I'm wanting to put a new cam, lifters, valve springs, and roller tip rockers in it.
My 72 Monte Carlo currently has a 396 SBC Stroker motor with only cam break-in time and 1/4 of road trip on it. It has a turbo 350 trans, 28" tall rear tires, and a 12 bolt posi with 2.73 gears. I plan on getting either 3.31 or 3.55 gears for it later on.
I've got Hooker Competition ceramic 2" primaries long tube headers, an Edelbrock Performer 2-0 intake, and a Holley 3310 780 cfm carb for it.
I've been looking at the Lunati Voodoo 60201 and 60202 cams. The lunati tech said that I should go with the 60201 cam because of it being a heavy car, and the rpm of that cam is 1000 - 5500 rpm.

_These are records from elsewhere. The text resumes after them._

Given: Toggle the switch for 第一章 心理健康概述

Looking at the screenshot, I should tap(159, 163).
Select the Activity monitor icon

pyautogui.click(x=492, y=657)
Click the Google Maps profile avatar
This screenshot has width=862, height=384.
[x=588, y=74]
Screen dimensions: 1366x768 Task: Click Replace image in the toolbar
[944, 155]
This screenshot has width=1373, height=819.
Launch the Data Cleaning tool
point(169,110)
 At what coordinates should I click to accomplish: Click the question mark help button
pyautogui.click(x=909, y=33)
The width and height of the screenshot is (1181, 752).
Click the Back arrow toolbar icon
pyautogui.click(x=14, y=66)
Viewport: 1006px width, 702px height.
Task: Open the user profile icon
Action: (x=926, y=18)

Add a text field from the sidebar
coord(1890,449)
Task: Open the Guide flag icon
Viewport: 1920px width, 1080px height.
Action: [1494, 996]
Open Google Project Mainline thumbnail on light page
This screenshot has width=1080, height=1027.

I want it to be a good street driver with a slight lope at idle, but it needs to have some great torque too.
Does any fellow Monte owners have any sound bites of these cams, and real world experience with them?
The last big block 402 I had was in a 74 Chevy Cheyenne Super 4x4 lifted shortbox pickup, with 3.73 gears, 4" lift, and 35" tires. I had a Crane 272-H10 cam in it and it was a torque beast.
Any other camshafts that I should look at?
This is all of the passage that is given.